The New Israeli Shekel (NIS) is now a "hard" currency, traded freely on all international money markets. This is a comparatively recent development after decades of currency control, which was essential - as in many countries after World War II - for the survival and growth of the economy.
The severe shortage of foreign currency in the first years of the state was due mainly to its imports being so much larger than its exports. This called for the "rationing" of foreign currency - allocating it only for very basic requirements (such as food, fuel, and defense equipment). Production machinery and raw materials were added to the list only later on, followed by a meager $10 allocation per person for travel abroad.
By the end of the 1950s, import of many "luxury" goods was allowed, and Israelis were allocated $100 per voyage abroad. The 1960s saw a further relaxation of import restrictions, and they were liberalized completely in the 1970s (transferring the onus of restricting imports to the "Chinese walls" of exorbitant customs duties). These, too, were lowered considerably, due to the free trade agreements with the European Union and the United States; and in the 1980s were coupled with a gradual rise in personal foreign exchange allocations for traveling abroad, from $500 to $3,000. The first permits for holding foreign bank accounts and investments followed suit, and in the second half of the 1990s the last bastions of foreign currency control were removed.
The rate of exchange of the shekel is now, after removal of all foreign currency restrictions, determined by the international money market. This was not always the case. As in all post-WWII economies, Israel's currency exchange rate was a fixed one, changed (devalued) by government decision from time to time.
In 1948 the Israeli lira was equal to one pound sterling (then $4 US); it was devalued to $2.80 in 1949 together with the pound. Since then Israel's currency has been devalued many times (e.g., to 1.80 lira per dollar in 1954, IL3 per dollar in 1962, IL4.20 in 1971 and IL6 in 1974). This, in accordance with the economic policy, aimed at narrowing the gap between the smaller exports and imports, and actually compensating foreign trade for the accumulated local inflation rate since the previous devaluation.
In 1975 Israel followed the change of trend in the OECD and embarked on a "creeping devaluation" (allowing up to 2% devaluation per month). This system lasted two years, until the first step of liberalization was carried out. Since then, the rate of exchange has been determined daily by the Bank of Israel, in accordance with market fluctuations. In 1980 IL10 were converted to 1 shekel and in 1985 1,000 shekels became a New Israeli Shekel (NIS). In July 2010 the NIS rate of exchange averaged $0.26.
The unusual circumstances of Israel's economic growth, most of which had to be instigated by the government during the first decade or two of statehood, placed it high on the list of countries with a large national budget compared to their GDP. There were instances when the budget was even higher than the GDP, but it was reduced to 95 percent in 1980, to 64 percent in 1990, to 49 percent in 2005, and around 43.6% in 2008 - about the OECD average.
During the 1990s emphasis was put on curtailing spending and reducing the deficit.

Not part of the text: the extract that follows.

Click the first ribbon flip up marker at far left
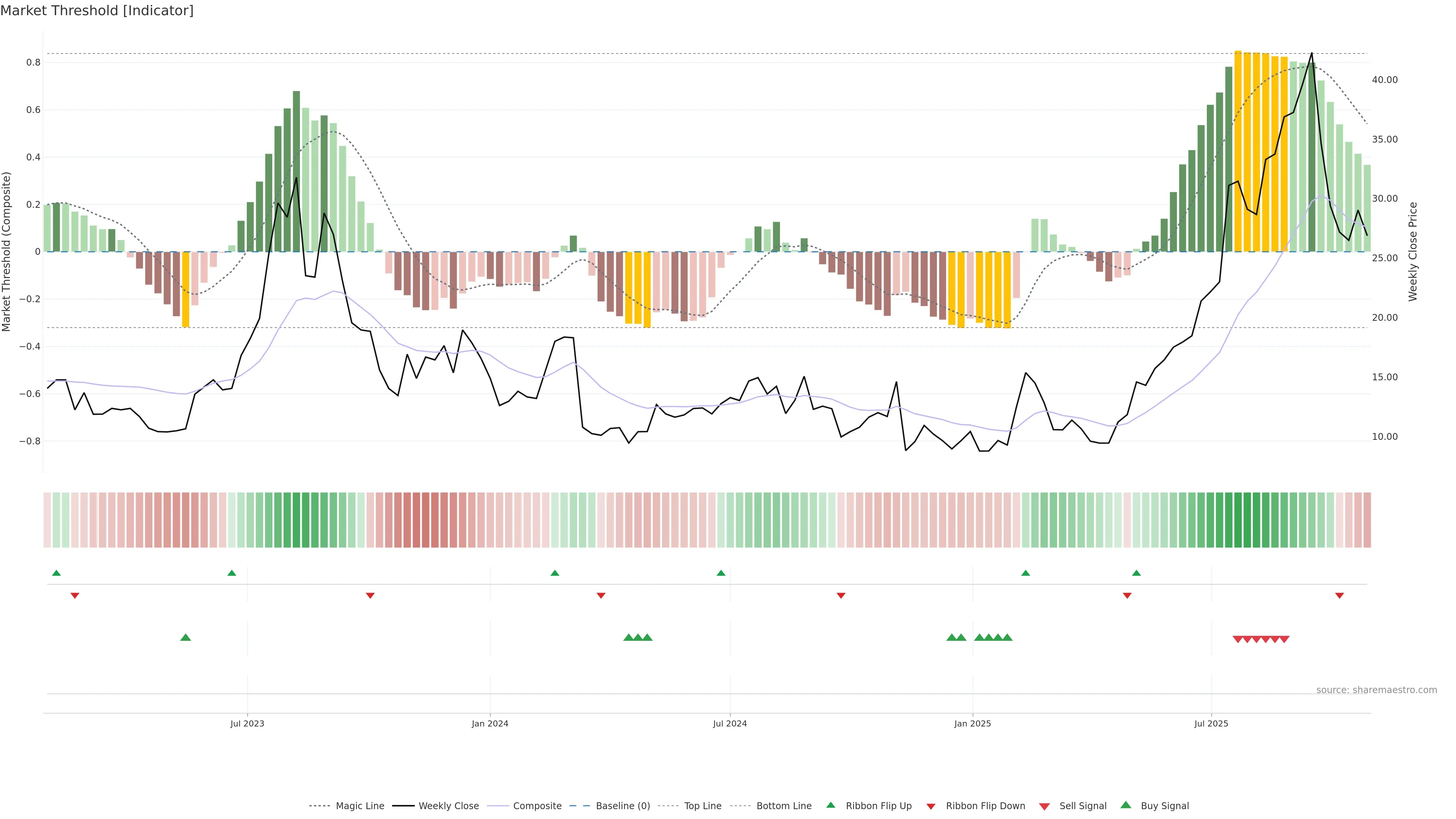[56, 573]
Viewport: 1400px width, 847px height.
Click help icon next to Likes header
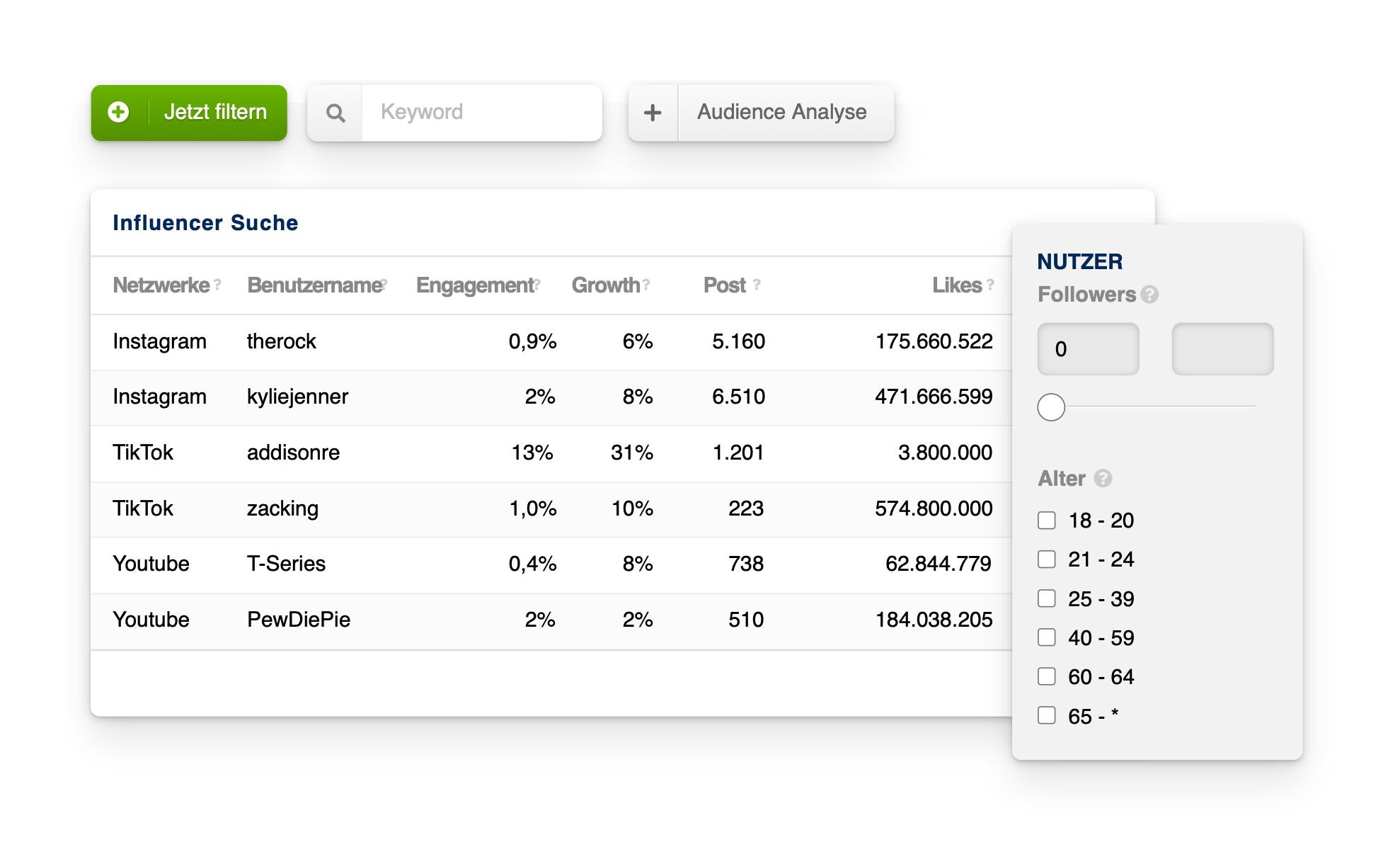tap(990, 284)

The target was to bring down the deficit/GDP ratio to the rate prevailing in Western developed economies, a policy that was indeed successful in reducing it down to a quarter of what it was at the beginning of the decade. After it rose considerably in 2001, it was brought down to 6 percent in 2003, 5 percent in 2004, and by 2007 there was no significant budget deficit. The financial crisis necessitated a departure from the deficit reduction program, and the government approved a deficit ceiling of about 6% of GDP for the years 2009- 2010, but with a clear plan of reducing deficit levels once more after reaching economic stabilization.
The economic reform program embarked on by the government in 2003 continues to reduce the budget (as well as taxes) further and streamline the economy.

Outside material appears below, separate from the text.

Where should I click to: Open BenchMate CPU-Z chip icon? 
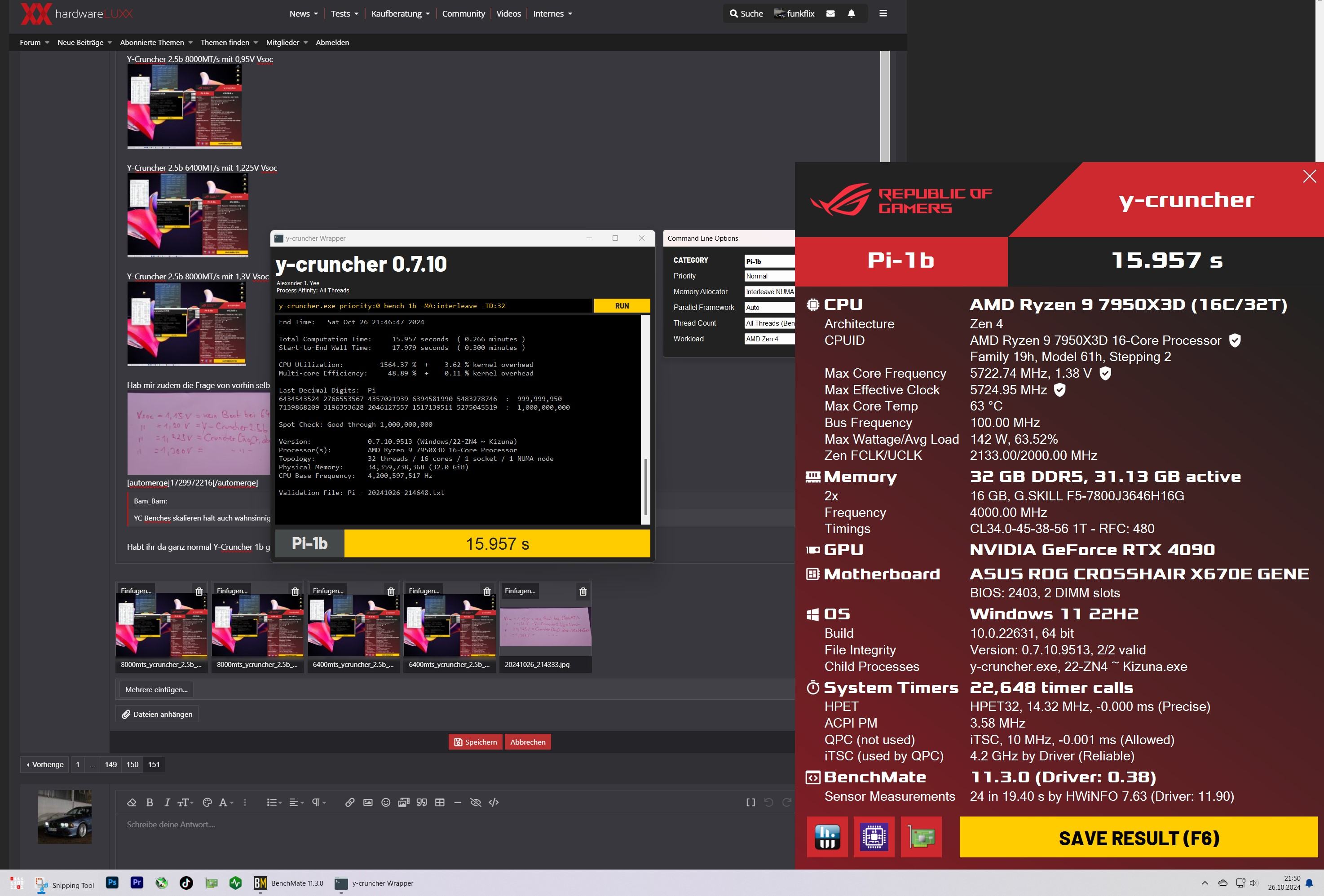pos(874,837)
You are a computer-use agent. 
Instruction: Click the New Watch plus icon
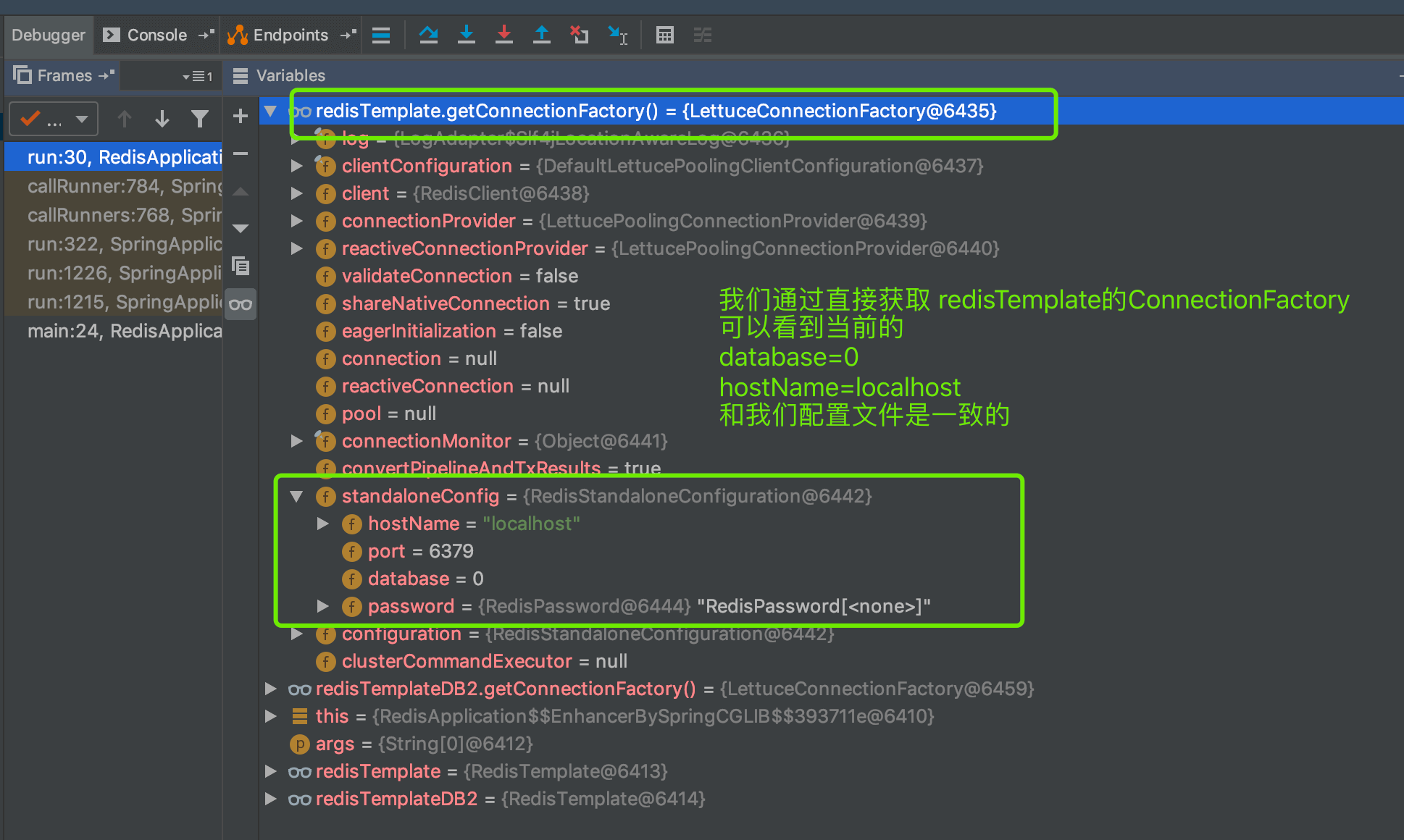(241, 116)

Whereas the government is still obligated to encouraging economic initiatives, its policy succeeded - since the 1990s - in reducing its direct involvement in the economy. Thus, apart from almost eliminating subsidies supporting the prices of basic commodities and trimming down the entitlement for those directed at encouraging foreign investments and exports, it embarked on a major privatization campaign of selling the ownership of hundreds of public companies.
While during the first decade of this policy many smaller concerns were privatized, the process has been enhanced in the last couple of years, fetching an income of $3 billion from the sale of much larger enterprises like banks, El Al Israel Airlines, Zim (navigation), and Bezeq (communications), and much of the chemicals industry.